Nevevî de şöyle der: "Bu hadis, Aleyhissalâtu vesselâm'ın ümmetine karşı duyduğu kemal mertebesindeki şefkat ve re'fetini, ümmetin menfaatine olan hususlarda itina ve dikkatini göstermektedir. Ümmetine olan bu şefaati ve yakın ilgisi sebebiyle, müstecab duasını, ümmetin en mühim ihtiyaç anına sakladı."
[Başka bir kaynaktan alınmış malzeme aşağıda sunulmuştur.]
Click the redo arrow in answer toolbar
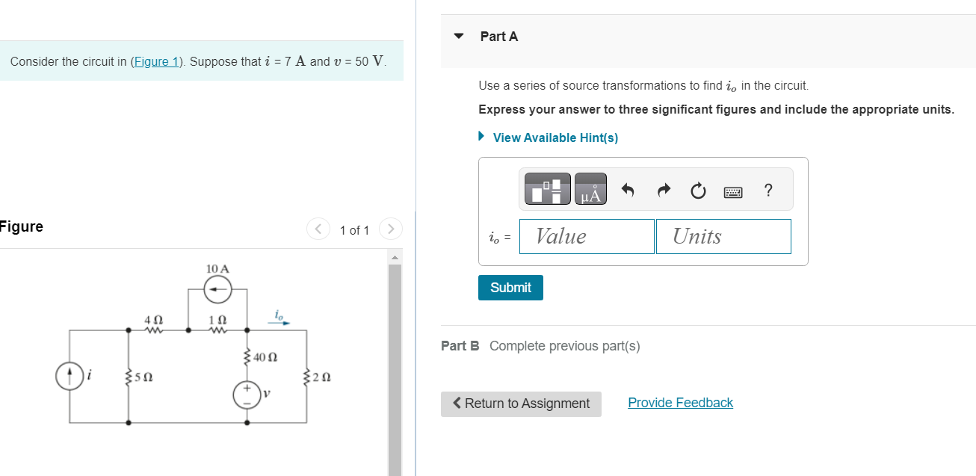Viewport: 976px width, 476px height. click(663, 190)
4- Hadiste geçen "Şefaatim ümmetimden şirk koşmadan ölenlere ulaşacaktır" ibaresinden, Ehl-i Sünnet "Kebairde ısrar bile etmiş olsa, mü'min olarak ölen, cehennemde ebedî kalmayacaktır" hükmüne bir delil bulmuştur.
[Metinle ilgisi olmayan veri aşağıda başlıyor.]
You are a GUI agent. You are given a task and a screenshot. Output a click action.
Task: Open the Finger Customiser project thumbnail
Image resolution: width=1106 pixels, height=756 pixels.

2. (5090)- Hz. Cabir (radıyallahu anh) anlatıyor: "Resulullah (aleyhissalâtu vesselâm) buyurdular ki: "Şefaatim, ümmetimden büyük günah sahipleri içindir." [Tirmizî, Kıyamet 12, (2437); Ebu Davud, Sünnet 23, (4739); İbnu Mace, Zühd 37, (4310).]
Tirmizî, şu ziyadeyi kaydeder: "Hz. Cabir (radıyallahu anh) dedi ki: "Kebair (büyük günah) ehli olmayanın şefaate ne ihtiyacı var!"
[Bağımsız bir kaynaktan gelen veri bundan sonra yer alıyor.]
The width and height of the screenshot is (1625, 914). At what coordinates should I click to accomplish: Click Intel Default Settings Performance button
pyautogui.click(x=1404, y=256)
3. (5091)- Hz. Enes (radıyallahu anh) anlatıyor: "Resulullah (aleyhissalâtu vesselâm) buyurdular ki:
"Kıyamet gününde, insanlar birbirlerine girecekler. Hz. Adem aleyhisselam'a gelip: "Evlatlarına şefaat et!" diye talepte bulunacaklar. O ise:
"Benim şefaat yetkim yok. Siz İbrahim aleyhisselam'a gidin! Çünkü o Halilullah'tır" diyecek. İnsanlar Hz. İbrahim'e gidecekler. Ancak o da:
"Ben yetkili değilim! Ancak Hz. İsa'ya gidin. Çünkü o Ruhullah'tır ve O'nun kelamıdır!" diyecek. Bunun üzerine O'na gidecekler. O da:
"Ben buna yetkili değilim. Lakin Muhammed (aleyhissalâtu vesselâm)'e gidin!" diyecek. Böylece bana gelecekler. Ben onlara:
"Ben şefaate yetkiliyim!" diyeceğim. Gidip Rabbimin huzuruna çıkmak için izin talep edeceğim. Bana izin verilecek. Önünde durup, Allah'ın ilham edeceği ve şu anda muktedir olamayacağım hamdlerle Allah'a medh u senada bulunacak, sonra da Rabbime secdeye kapanacağım. Rabb Teala:
"Ey Muhammed! Başını kaldır! Dilediğini söyle, söylediğine kulak verilecek. Ne arzu ediyorsan iste, talebin yerine gelecektir! Şefaatte bulun, şefaatin kabul edilecektir!" buyuracak. Ben de:
"Ey Rabbim! Ümmetimi, ümmetimi istiyorum!" diyeceğim. Rab Teala: "(Çabuk onların yanına) git! Kimlerin kalbinde buğday veya arpa denesi kadar iman varsa onları ateşten çıkar!" diyecek. Ben de gidip bunu yapacağım! Sonra Rabbime dönüp, önceki hamd u senalarla hamd ve senalarda bulunacağım, secdeye kapanacağım. Bana, öncekinin aynısı söylenecek. Ben de: "Ey Rabbim! Ümmetim! Ümmetim!" diyeceğim. Bana yine:
"Var, kimlerin kalbinde hardal danesi kadar iman varsa onları da ateşten çıkar!" denilecek. Ben derhal gidip bunu da yapacak ve Rabbimin yanına döneceğim. Önceki yaptığım gibi yapacağım. Bana, evvelki gibi:
"Başını kaldır!" denilecek. Ben de kaldırıp:
"Ey Rabbim! Ümmetim! Ümmetim!" diyeceğim. Bana yine:
"Var, kalbinde hardal danesinden daha az miktarda imanı olanları da ateşten çıkar!" denilecek. Ben gidip bunu da yapacağım. Sonra dördüncü sefer Rabbime dönecek, o hamdlerle hamd u senada bulunacağım, sonra secdeye kapanacağım. Bana: "Ey Muhammed! Başını kaldır ve (dilediğini) söyle, sana kulak verilecektir! Dile, talebin verilecektir! Şefaat et, şefaatin kabul edilecektir!" denilecek. Ben de: "Ey Rabbim! Bana Lailahe illallah diyenlere şefaat etmem için izin ver!" diyeceğim. Rabb Teala:
"Bu hususta yetkin yok! -veya: Bu hususta sana izin yok!- Lakin izzetim, celalim, kibriyam ve azametim hakkı için lailahe illallah diyenleri de ateşten çıkaracağım!" buyuracak." [Buhârî, Tevhid 36, 19, 37, Tefsir, Bakara 1, Rikak 51; Müslim, İman 322, (193).]